Por Reinaldo Azevedo
Estou convencido de que abri uma espécie de Caixa de Pandora ao denunciar aqui que o Movimento Passe Livre está recrutando estudantes nas escolas particulares mais caras de São Paulo — gente que não tem nem mesmo noção de como funciona o sistema público de transportes —, usando a moçada cheia de disposição como massa de manobra de sua “luta”. Pior: muitos professores dessas escolas estão incitando os estudantes a participar de confrontos de rua e tentativas de ocupação de prédios públicos como forma de exercitar a “cidadania”. Na manifestação da semana passada, os vereadores do PT, diligentes como sempre, estavam lá dando suporte à “manifestação”. Quando rojões começaram a ser lançados contra o prédio da Prefeitura, a Polícia — que, no estado de democrático e de direito é a democracia de farda — reprimiu os “baderneiros do papai”. Cuidado com as camisetas da Hollister e os jeans da Diesel, crianças…
Ontem, eu me dirigi aos pais que pagam a farra. Hoje, dirijo-me aos diretores dessas escolas e coordenadores pedagógicos. Sim, vocês têm responsabilidades técnicas, profissionais e morais. É preciso saber a forma que o “discurso da cidadania” está tomando na sala de aula. “Educação crítica”, como dizem por aí, vá lá: partidarização da sala de aula é outra conversa e caracteriza, reitero, uma forma de assédio moral. O professor exerce uma liderança intelectual em sala. Em muitos casos, torna-se uma referência. Já bastam as quantidades industriais de bobagem contidas nos livros didáticos, boa parte deles produzida também por prosélitos. Aulas de história, geografia, sociologia e filosofia são, com freqüencia, verdadeiros manuais de militância petista, em que a verdade costuma ser a primeira vítima. Se pouco se pode fazer — a dificuldade realmente é imensa — para evitar a distorção, o incitamento à ação direta tem como ser contido.
Os molestados
Uma verdadeira corrente resolveu invadir o blog. Um sujeito que se assina RFF admite que seus professores fazem pregação política em sala. Escreve (segue com a gramática que veio):
“Os professores que nos dão aula e ‘assediam nossas mentes com ideias petistas’ além de nos ensinarem o que é preciso para passar no vestibular, nos ensinam também a abrir nossas cabeças para além de nossas vidinhas de filhinhos de papai. Não somos menos favorecidos de sabedoria ou de opinião porque estudamos em escolas particulares. Até porque se o ensino público fosse decente em todos os aspéctos necessários, nós não precisariamos das benditas escolas particulares. Acho que o problema é mais embaixo né?!”

#### [ENUNCIADO]
Indique se cada afirmação concorda com o texto para leitura, respondendo sim ou não e citando literalmente as palavras do texto que decidem a questão. (a) Vereadores do PT estiveram presentes na manifestação da semana passada. (b) O autor se dirigiu ontem aos diretores das escolas. (c) O leitor que se assina RFF nega que seus professores façam pregação política em sala. A listagem não tem papel algum nesta atividade.

#### [DADOS ARMAZENADOS]
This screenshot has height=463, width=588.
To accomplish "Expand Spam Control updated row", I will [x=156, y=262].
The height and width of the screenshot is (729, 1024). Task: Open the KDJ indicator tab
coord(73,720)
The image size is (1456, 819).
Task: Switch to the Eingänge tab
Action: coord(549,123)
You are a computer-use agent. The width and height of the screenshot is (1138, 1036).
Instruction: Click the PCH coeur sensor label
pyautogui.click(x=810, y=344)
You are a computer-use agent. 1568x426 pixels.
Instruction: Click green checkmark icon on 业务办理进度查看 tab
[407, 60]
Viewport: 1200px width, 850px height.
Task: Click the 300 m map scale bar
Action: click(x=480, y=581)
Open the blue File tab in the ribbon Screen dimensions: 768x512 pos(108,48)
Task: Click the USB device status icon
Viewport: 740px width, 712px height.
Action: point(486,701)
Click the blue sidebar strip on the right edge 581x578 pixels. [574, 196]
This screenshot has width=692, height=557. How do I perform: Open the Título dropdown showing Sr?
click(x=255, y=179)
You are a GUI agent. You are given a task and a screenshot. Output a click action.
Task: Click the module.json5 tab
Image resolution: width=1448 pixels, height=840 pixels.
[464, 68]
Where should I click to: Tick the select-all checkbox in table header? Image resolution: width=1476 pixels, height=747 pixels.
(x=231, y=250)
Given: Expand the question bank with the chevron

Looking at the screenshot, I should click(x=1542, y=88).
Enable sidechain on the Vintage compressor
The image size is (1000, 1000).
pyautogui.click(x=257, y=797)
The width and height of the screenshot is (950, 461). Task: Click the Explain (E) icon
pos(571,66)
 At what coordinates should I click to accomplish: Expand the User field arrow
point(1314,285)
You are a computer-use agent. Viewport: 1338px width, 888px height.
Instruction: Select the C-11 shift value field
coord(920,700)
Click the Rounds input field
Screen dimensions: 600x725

#### [RESOLUÇÃO COMENTADA]
(a) Sim: "Na manifestação da semana passada, os vereadores do PT, diligentes como sempre, estavam lá dando suporte"
(b) Não: "Ontem, eu me dirigi aos pais que pagam a farra. Hoje, dirijo-me aos diretores dessas escolas e coordenadores pedagógicos."
(c) Não: "Um sujeito que se assina RFF admite que seus professores fazem pregação política em sala."